When using pandas you can in certain cases pass names of functions as strings instead of actual references to those functions. For example: df.transform('round').
In the pandas docs they call these "string function names" but is there another (perhaps more technical) name for these kinds of strings?
Well, Pandas doesn't really want to do this, it's just that in some cases i.e. when using some functions like mean it's required to put the quotes, otherwise errors would be called.
With cases like round quotes wouldn't be actually needed, since they're already builtin functions. The "function names" are really just sort of a way to represent these function names so that they don't get mixed up with other functions.

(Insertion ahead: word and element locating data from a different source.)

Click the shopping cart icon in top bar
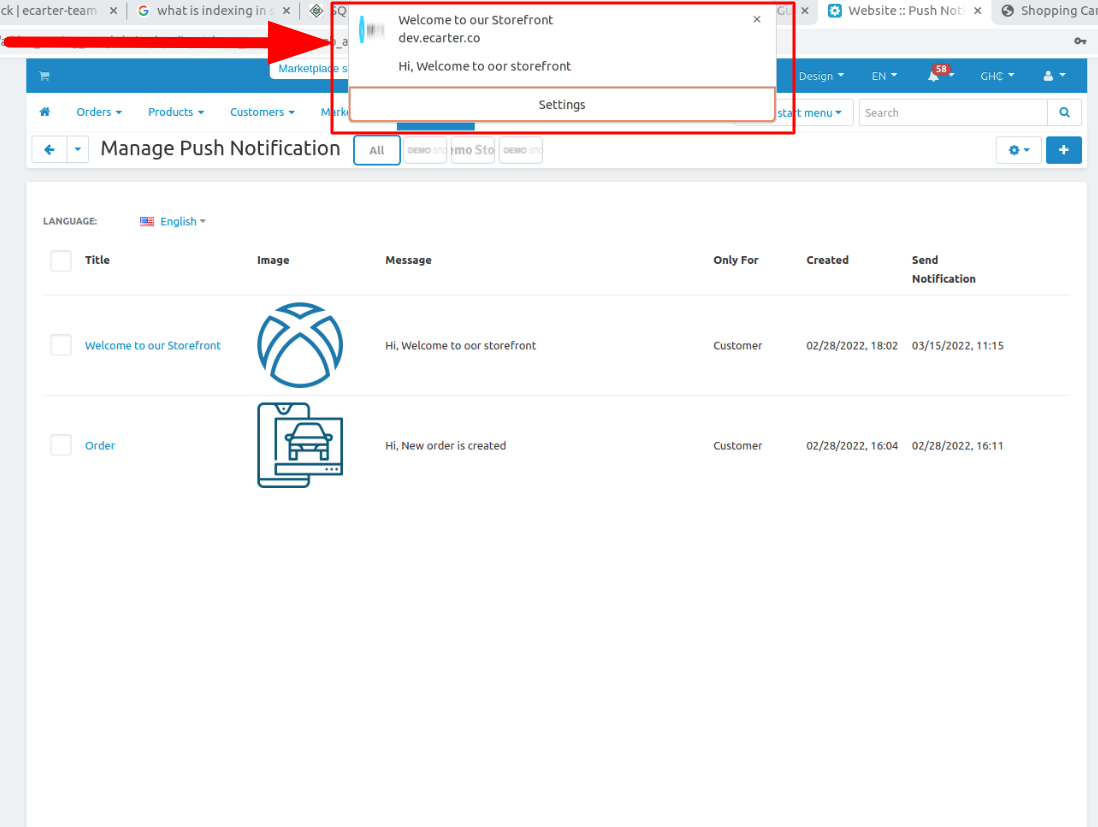Image resolution: width=1098 pixels, height=827 pixels. pyautogui.click(x=44, y=76)
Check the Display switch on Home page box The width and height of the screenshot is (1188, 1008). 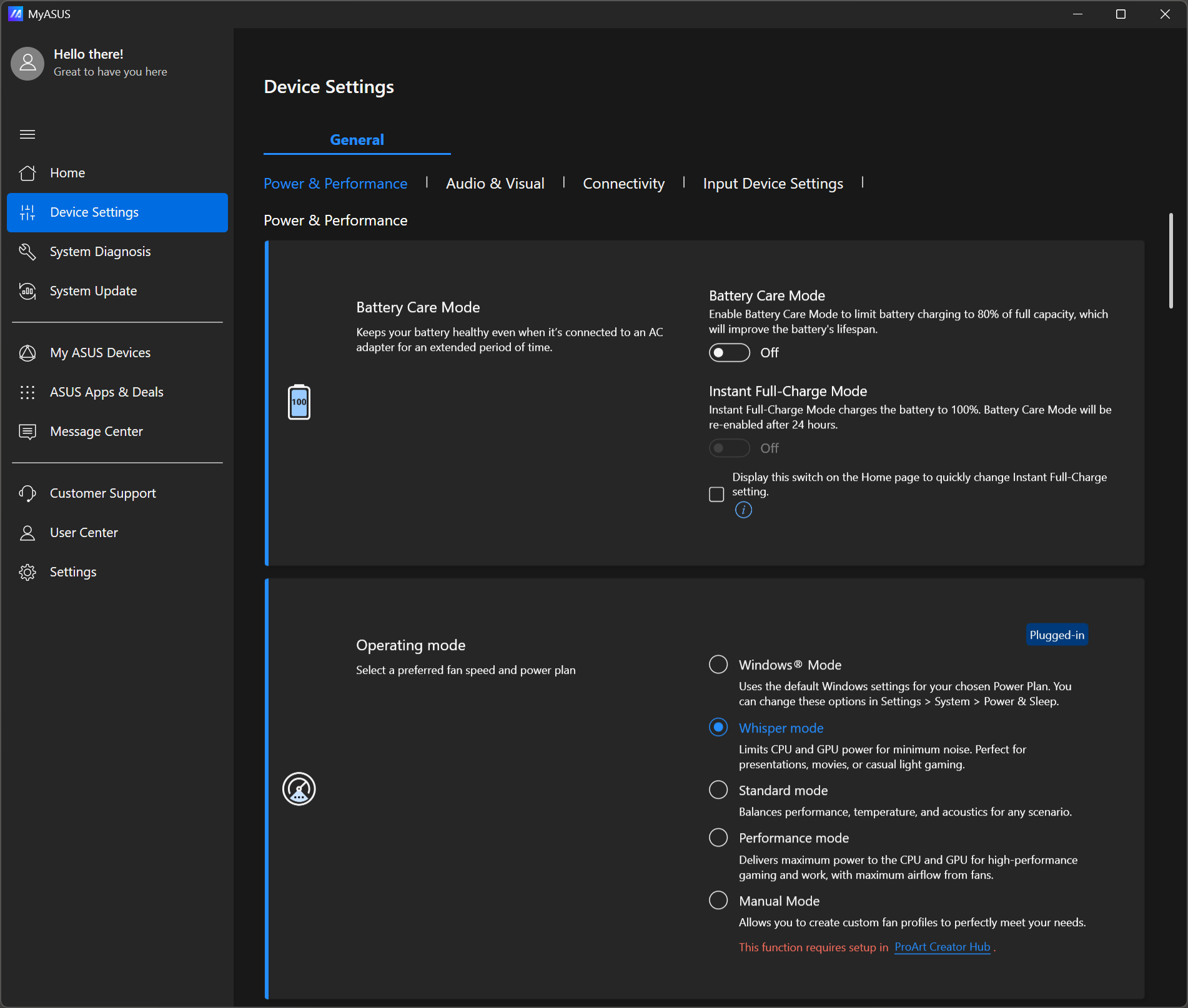716,494
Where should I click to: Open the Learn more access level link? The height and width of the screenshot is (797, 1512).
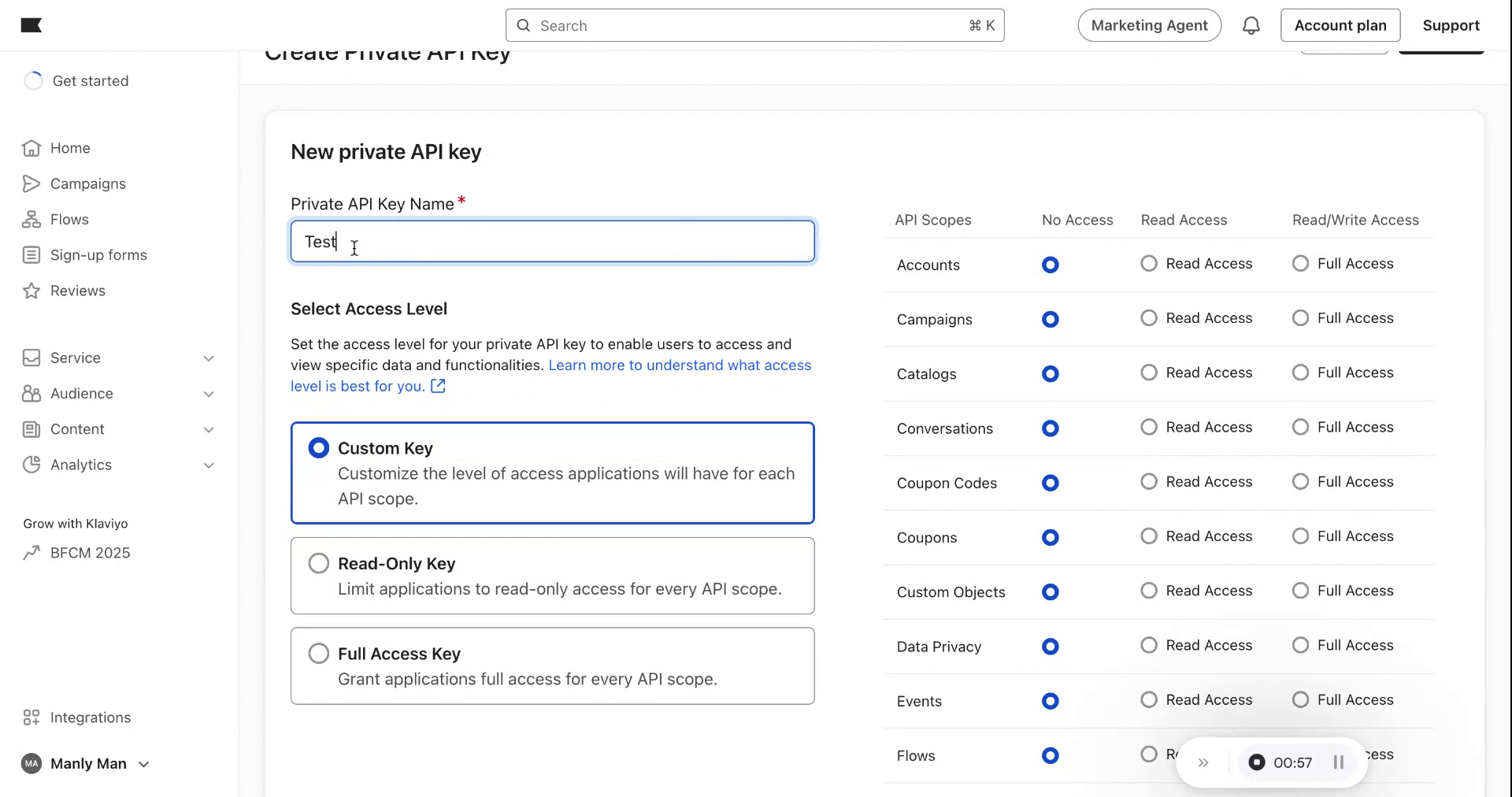coord(679,365)
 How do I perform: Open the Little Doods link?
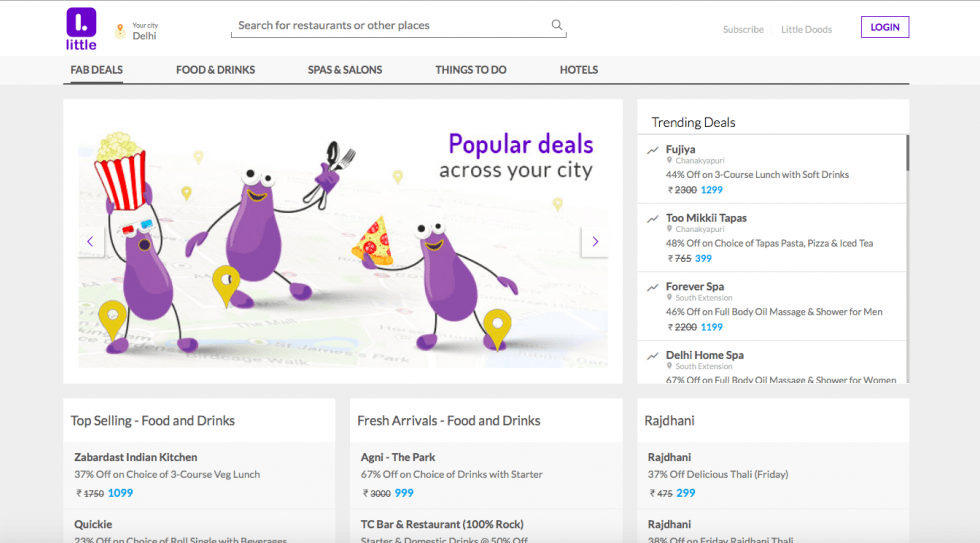[x=806, y=29]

As mentioned in the documentation link you provided, they call it:
string function name
There is really no special turn IMO.
By passing an invalid string to the aggregate method (ex. df.agg('max2')) and following the Traceback I got to the following code (pandas version 1.1.4):
class SelectionMixin:
"""
mixin implementing the selection & aggregation interface on a group-like
object sub-classes need to define: obj, exclusions
"""
# < some lines deleted >
def _try_aggregate_string_function(self, arg: str, *args, **kwargs):
"""
if arg is a string, then try to operate on it:
- try to find a function (or attribute) on ourselves
- try to find a numpy function
- raise
"""
assert isinstance(arg, str)
f = getattr(self, arg, None)
if f is not None:
if callable(f):
return f(*args, **kwargs)
# people may try to aggregate on a non-callable attribute
# but don't let them think they can pass args to it
assert len(args) == 0
assert len([kwarg for kwarg in kwargs if kwarg not in ["axis"]]) == 0
return f
f = getattr(np, arg, None)
if f is not None:
if hasattr(self, "__array__"):
# in particular exclude Window
return f(self, *args, **kwargs)
raise AttributeError(
f"'{arg}' is not a valid function for '{type(self).__name__}' object"
)
It seems that we fall into this code whenever we pass a string function name to aggregate. If we were to look into the familiar pandas objects (Series, DataFrame, GroupBy) we would find that they inherit from SelectionMixin.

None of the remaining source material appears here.